— WHAT THE TASK REQUIRES —
Can you put the material from the line with "The image size is (685, 379)." up to and including the line with "click(455, 32)" into a Markdown table with the columns Row and Line, skipping blank lines and leaving out the pictures?

***** DATA SHOWN

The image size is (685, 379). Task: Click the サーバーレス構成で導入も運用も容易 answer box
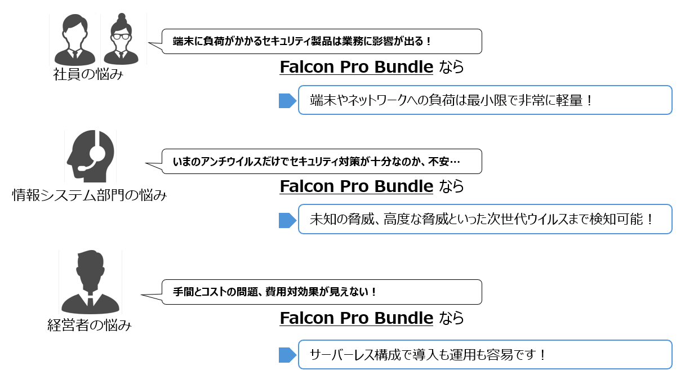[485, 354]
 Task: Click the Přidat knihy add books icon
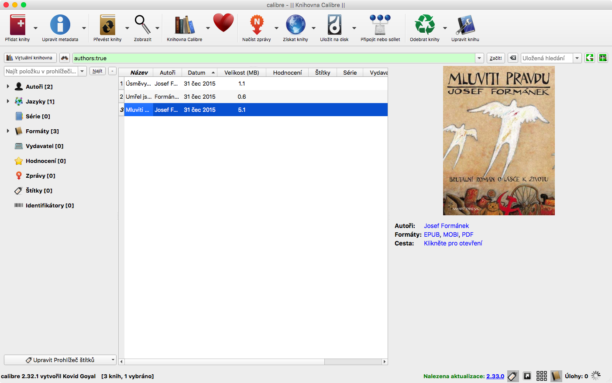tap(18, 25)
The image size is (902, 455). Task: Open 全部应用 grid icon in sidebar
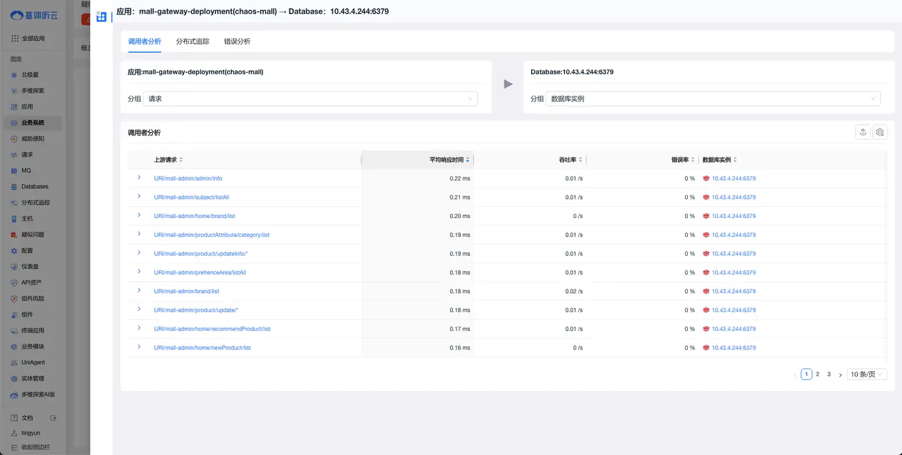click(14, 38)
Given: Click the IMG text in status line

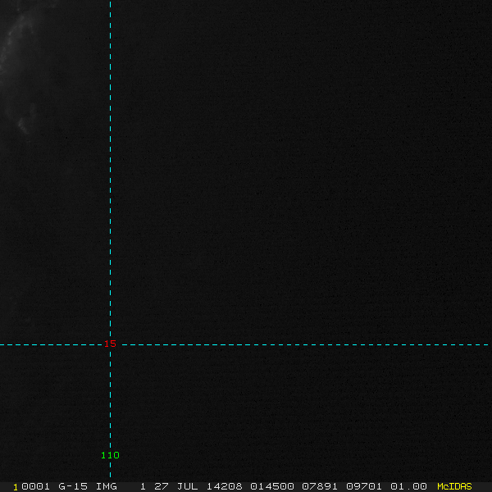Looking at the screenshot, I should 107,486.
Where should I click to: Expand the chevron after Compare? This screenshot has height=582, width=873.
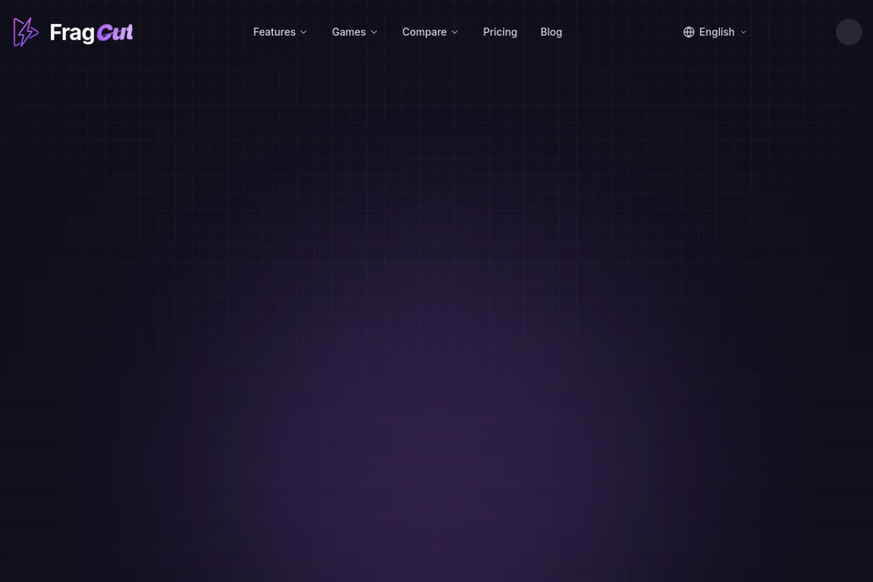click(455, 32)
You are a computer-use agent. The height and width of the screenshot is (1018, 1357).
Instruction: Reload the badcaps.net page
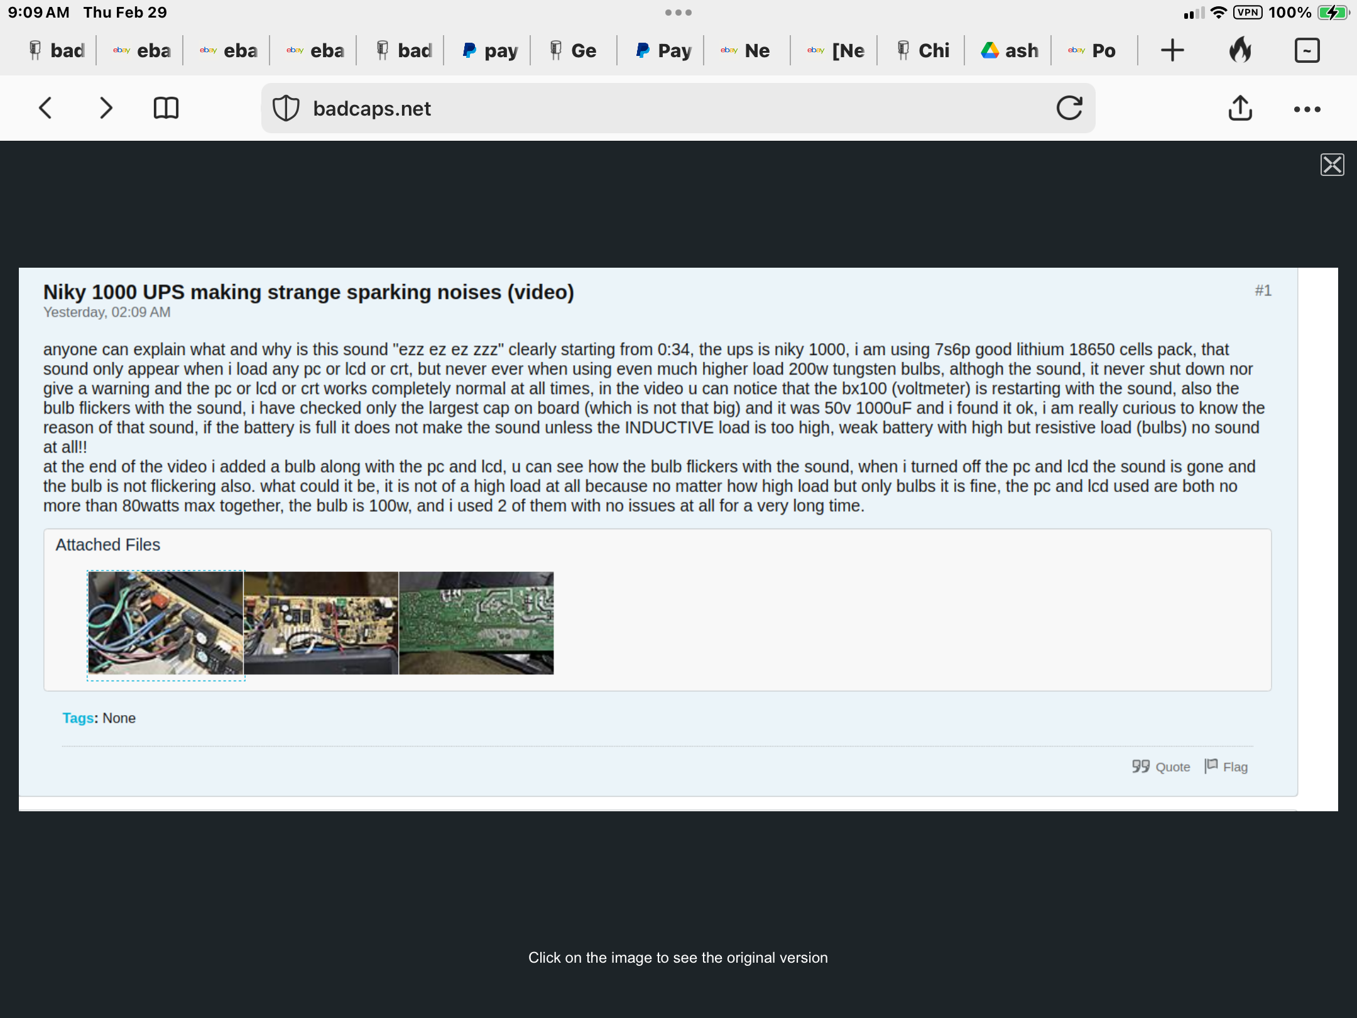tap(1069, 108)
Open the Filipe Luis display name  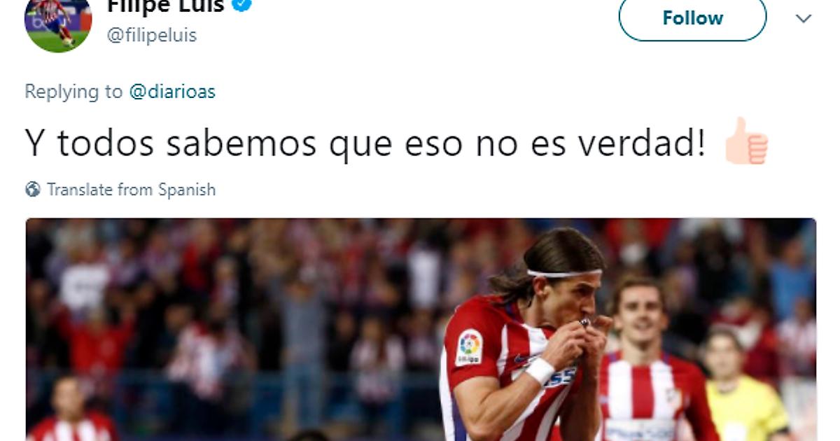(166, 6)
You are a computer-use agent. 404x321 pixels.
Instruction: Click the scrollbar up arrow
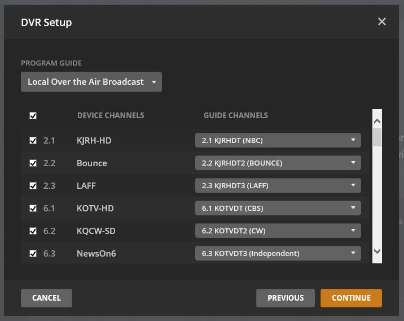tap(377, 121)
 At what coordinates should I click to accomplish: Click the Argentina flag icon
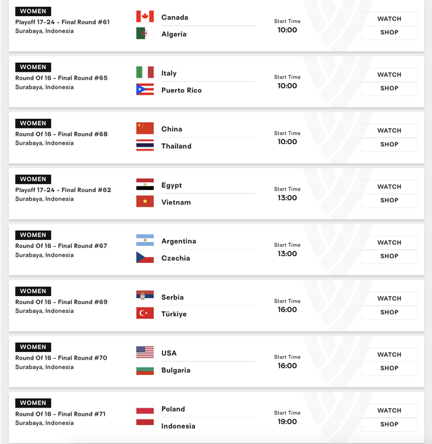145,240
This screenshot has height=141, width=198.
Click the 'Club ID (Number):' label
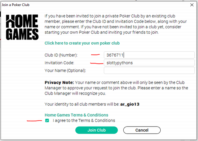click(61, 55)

**********
***** DATA SHOWN

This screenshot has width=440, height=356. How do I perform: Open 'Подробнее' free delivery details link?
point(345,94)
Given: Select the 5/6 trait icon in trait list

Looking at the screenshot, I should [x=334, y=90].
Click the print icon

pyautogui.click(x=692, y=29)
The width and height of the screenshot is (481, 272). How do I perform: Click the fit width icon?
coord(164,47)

**********
***** DATA SHOWN

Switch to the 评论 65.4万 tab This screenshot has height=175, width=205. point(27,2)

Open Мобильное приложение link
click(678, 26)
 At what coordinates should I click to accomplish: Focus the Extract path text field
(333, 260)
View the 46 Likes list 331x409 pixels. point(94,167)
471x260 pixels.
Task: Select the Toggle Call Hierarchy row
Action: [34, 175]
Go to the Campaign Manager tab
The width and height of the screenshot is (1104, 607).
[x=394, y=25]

**********

— ANSWER TO THIS TASK —
| Row | Line |
|---|---|
| 1 | The image size is (685, 379). Task: Click the サーバーレス構成で導入も運用も容易 answer box |
| 2 | [485, 354] |
| 3 |  Task: Click the Přidat knihy add books icon |
| 4 | tap(18, 25) |
| 5 | The image size is (902, 455). Task: Open 全部应用 grid icon in sidebar |
| 6 | click(14, 38) |
| 7 | Given: Click the IMG text in status line |
| 8 | Looking at the screenshot, I should 107,486. |
| 9 | Where should I click to: Expand the chevron after Compare? This screenshot has height=582, width=873. |
| 10 | click(455, 32) |